Is it possible for unions to effectively using the Web when a large percentage of their members don't even own computers? The answer to this second question is yes because Web-savvy unionists find the Web a good arena for fueling rhetorical battles. The ICEM-USWA developed a site that aids both union and non-union protesters by providing pages that list the phone and fax numbers for some of the Bridgestone management. This list was used in the "Days of Outrage" action in July of 1996. Unionists credit this action with the recall of a large number of union workers who were still without jobs. Clearly, this effort on the Internet had the desired effect of creating an undesirable ethos for Bridgestone management.

In addition, Web sites can also serve as libraries containing links to strike tactics and subversive actions as does the IWW site which provides its readers with information on such topics as Managing Social Dissent and How to Fire Your Boss. Less radical sites geared towards servicing members' information needs such as the UAW provide news-style articles and tips on handling finances in their News You Can Use section. I would also venture that the UAW site gets more repeat traffic because of it's diverse information offerings.

Because Web's users self-select what they view, wide-scale online protest efforts can product unintended results. The creators of the Mersey Docker's Lockout site initially set up a Web site to publicize their strike efforts and to establish an online location where larger trade unions could read about the strike. What they discovered was that even though only a handful of their Mersey's union members know about the Internet, stewards in other shops around the world were accessing the site. But this alone wasn't enough to solidify support. Instead, they communicate with one of their biggest supporters in Gothenburg, Sweden via Fax.

As the [] Mersey Docker's experience suggests, the Web can serve as a useful tool, but it cannot serve as the only communication tool. Most members of traditional unions don't have a computer or Internet access. This raises the question, How can an online medium effectively benefit groups whose members can't access information?

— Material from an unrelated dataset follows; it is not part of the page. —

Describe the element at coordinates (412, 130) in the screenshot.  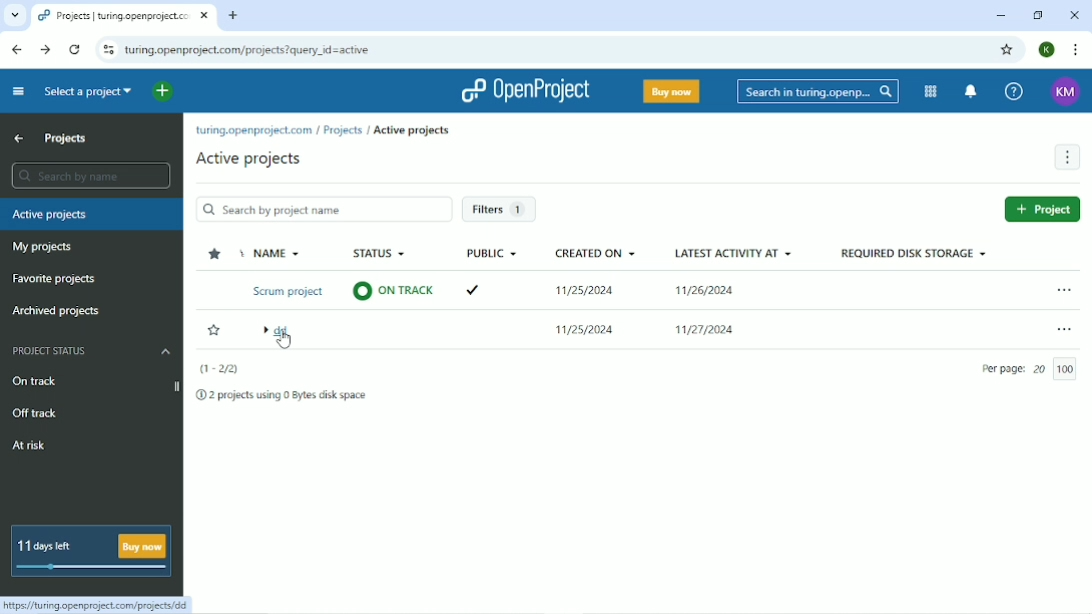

I believe that Web sites are effective tools for labor unions if they allow people with Internet access to share that information with those without access. Because much of the information contained in these Webs clearly comes from paper documents, the bulk of the online text won't loose its context if printed on a paper and handed out or posted in the locker room. For instance, imagine that you're a union member without Web access but you're handed a list of AFL-CIO sanctioned boycotts. The fact that another member pulled this off the Web from his home computer is incidental. What is of primary importance is whether or not you're less likely to buy Bridgestone, Firestone, or Michelin tires after reading the list.

Given the successes, failures and unknowns of the effectiveness of unions' use of the Web, what can we surmise about how unions will benefit from the Web in the future? The ICEM-USWA "Days of Rage" indicates that companies sensitive about their corporate image will closely watch what is being said about them on the Web and will often concede to union pressure. Labor unions will most likely adopt the Mersey Docker communication model. Hence, the Web won't be viewed as a panacea, but simply a means of reaching another audience. But given that most union members don't own a computer or have Internet access, the greatest gauge of the Web's success, ironically, will be how union members use it to disseminate information to those members who don't have Internet access.

Amelia DeLoach ( earns a living as a technical writer while serving as a Contributing Editor for CMC Magazine. Her grandfather was fired from the Southern Railroad during the Depression because he took it upon himself to help organize a local union. Her father taught her to never to cross a picket line. Because she works in the computer industry, she probably will never have the opportunity.